**СТАТЬЯ:**
· · · ·

Как положительный я бы обозначил новый подход Второго Ватиканского собора к богослужению. До Собора католическая месса служилась на латинском языке, который уже очень мало кто понимал в середине XX века даже из европейцев. После же миссии Католической Церкви в Латинскую Америку, Африку, Азию — страны, совершенно не связанные с романской культурой, — стало очевидно, что латиноязычное богослужение пришло в очевидное противоречие с молитвенными нуждами многих и многих миллионов католиков. Этот переход на национальные языки, кстати говоря, был совершен в духе восточнохристианской традиции, которая предполагает, что богослужения совершаются на национальном языке верующих.
Однако методы реализации этих правильных по сути реформ были очень неоднозначны, саму реализацию реформ нельзя отнести к положительным результатам Собора.
Когда декларируются реформы, часто возникает некий административный жар, к тому же не всегда самые разумные люди оказываются во главе процесса их проведения. На практике, к сожалению, было не просто допущено богослужение на национальных языках, но фактически запрещена латинская дореформенная месса: на ее совершение требовалось столько санкций практически из самого Ватикана, а люди, хотевшие молиться по-старому, особенно клирики, имели вид настолько неблагонадежный по отношению к господствующей тенденции, что латинское богослужение фактически прекратило свое существование.
Слишком поверили в прогресс
— Чему может научить нас опыт Католической церкви в области реформ?
— Уже в самом начале реформы Собора вызвали критику с двух сторон. «Левое» большинство было недовольно недостаточным радикализмом. Люди, живущие в западном светском обществе с приоритетом прав человека как гуманистических секулярных ценностей, при этом причисляющие себя к католикам, удивлялись, почему Собор не разрешил женское священство, не отменил целибат, не предоставил мирянам еще более широких прав (таких, как у священства), не разрешил разводы и аборты.

· · · ·

**ФРАГМЕНТ ДАННЫХ:**
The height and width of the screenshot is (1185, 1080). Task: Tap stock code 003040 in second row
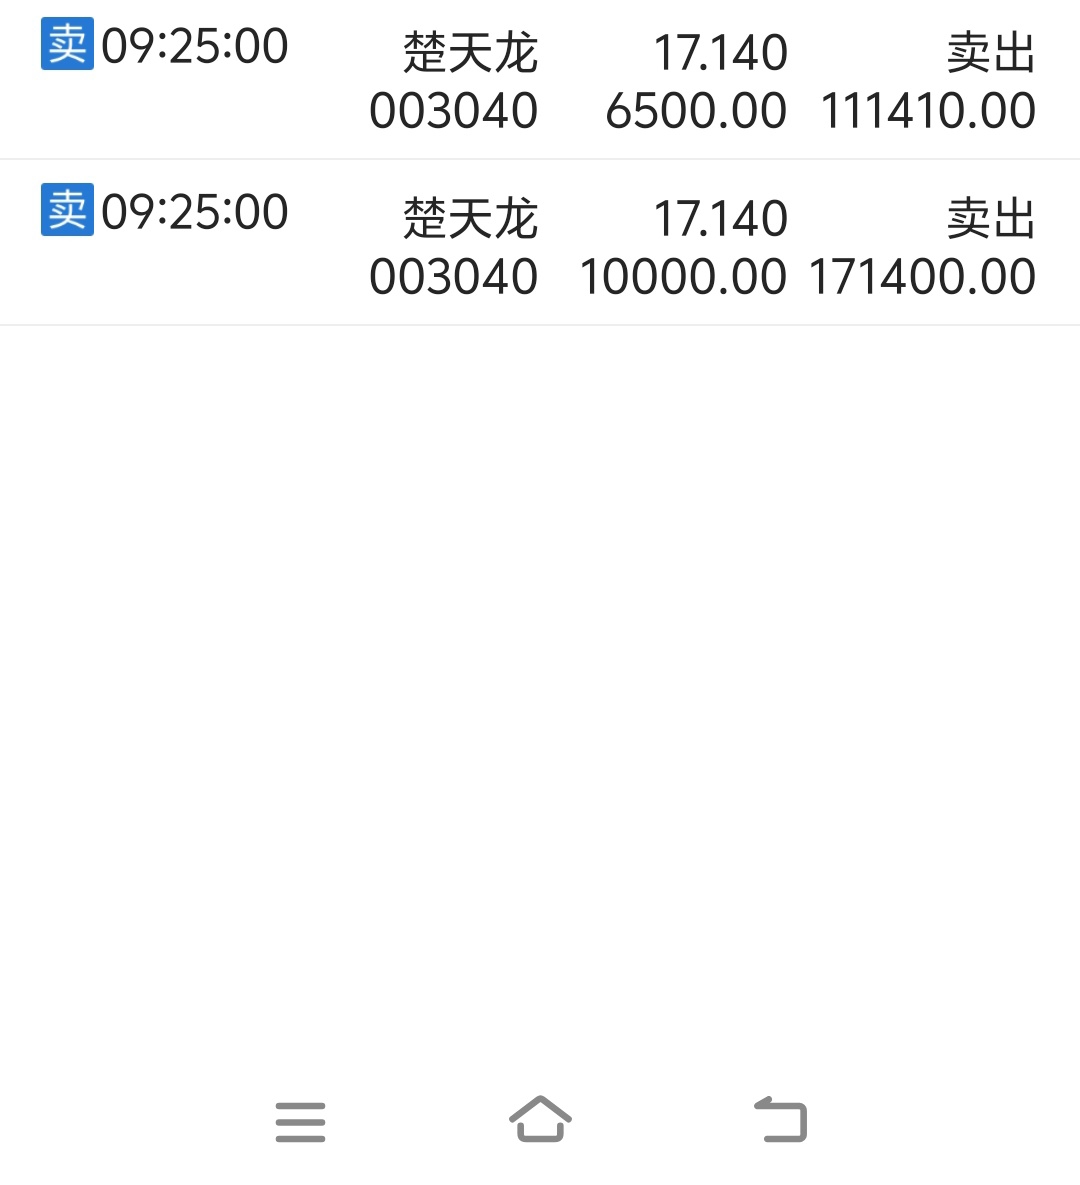pyautogui.click(x=453, y=276)
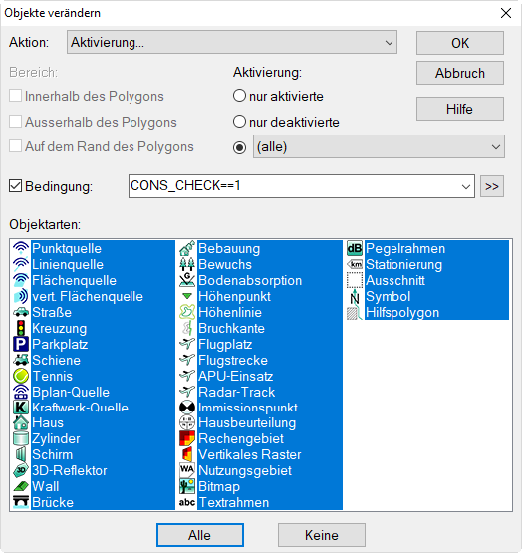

· · · ·

**УСЛОВИЕ ЗАДАЧИ:** Выпишите без изменений фрагмент статьи о Втором Ватиканском соборе, начиная со слов «Однако методы реализации» и заканчивая словами «в области реформ?» включительно.

**ИТОГОВЫЙ ОТВЕТ:**
Однако методы реализации этих правильных по сути реформ были очень неоднозначны, саму реализацию реформ нельзя отнести к положительным результатам Собора.
Когда декларируются реформы, часто возникает некий административный жар, к тому же не всегда самые разумные люди оказываются во главе процесса их проведения. На практике, к сожалению, было не просто допущено богослужение на национальных языках, но фактически запрещена латинская дореформенная месса: на ее совершение требовалось столько санкций практически из самого Ватикана, а люди, хотевшие молиться по-старому, особенно клирики, имели вид настолько неблагонадежный по отношению к господствующей тенденции, что латинское богослужение фактически прекратило свое существование.
Слишком поверили в прогресс
— Чему может научить нас опыт Католической церкви в области реформ?